Research areas

• Materials discovery using first principles simulations and surrogate models.
• Materials and chemical data management for experiment and theory.
• Crystal structure databases and associated software development for reproducible science (OPTIMADE).
• High-throughput computational materials science workflows and crystal structure prediction with AIRSS, genetic algorithms and other related methods.
• Transition-metal phosphides for beyond-Li battery anodes.

Software

Most of my software work can be found on my GitHub.
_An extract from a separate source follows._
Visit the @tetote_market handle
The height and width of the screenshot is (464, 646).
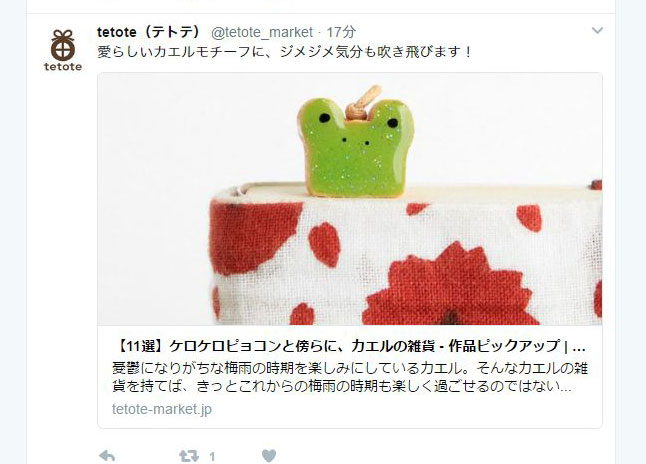tap(262, 32)
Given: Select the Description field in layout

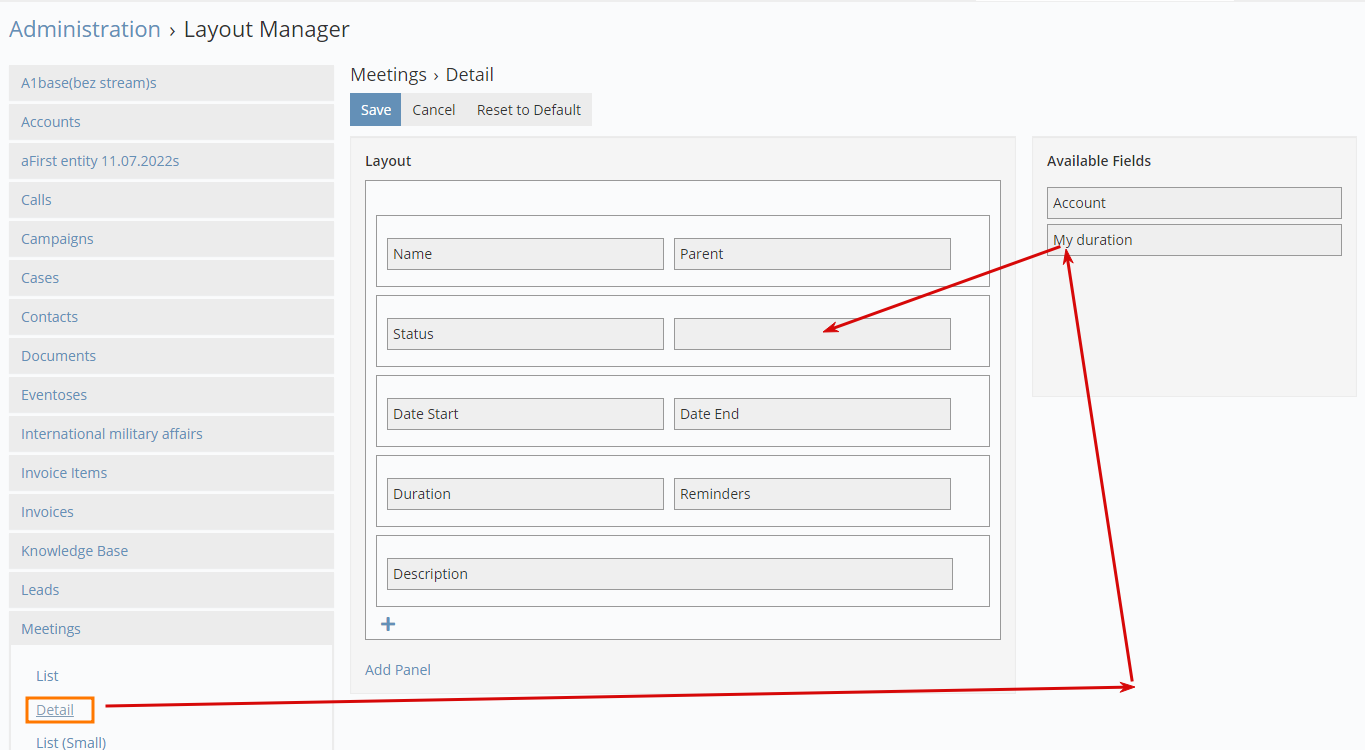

• datalab is a web API and Vue front-end app for materials chemistry data management, tracking samples, devices and their connections, and performing simple analysis of characterisation experiments (XRD, NMR, electrochemistry). It is currently deployed for 6 different groups worldwide.
• Jobflow-Remote is a distributed high-throughput workflow manager built on top of the Jobflow library, enabling remote job submission and orchestration.
• optimade-python-tools is a Python library of tools for implementing and consuming OPTIMADE APIs, which I develop and maintain.
• OPTIMADE is the specification repository for OPTIMADE, a common REST API for access to materials databases, which I help to develop and maintain. [7]
• optimade-maker is a set of tools for converting static archived data into OPTIMADE APIs; this tool is used in production at the Materials Cloud Archive and was the result of a reserach visit to the Paul Scherer Institut.
• MaRDA Extractors WG: I founded and co-lead a MaRDA working group (open to all!) on the topic of metadata extractors for materials science and chemistry, see the schemas and registry.
• MODNet is a package for materials property prediction focused on small datasets, which I help develop and maintain. [6]
• matador is a Python package for the aggregation, standardisation and analysis of the results of first-principles computations, with a focus on battery materials [5].
• ilustrado is a Python package that implements a highly-customisable, massively-parallel genetic algorithm for ab initio crystal structure prediction.
• odbx.science is a public OPTIMADE API that hosts the Morris group’s crystal structures and an increasing number of materials discovery datasets [misc], [GNoME] and thismaterialdoesnotexist.com.

I additionally help to maintain several other open source projects, including galvani (parsing battery file formats in Python), matminer (materials machine learning in Python), PASCal (fitting of in situ diffraction strain data [11], as well as making frequent contributions to upstream packages in the field.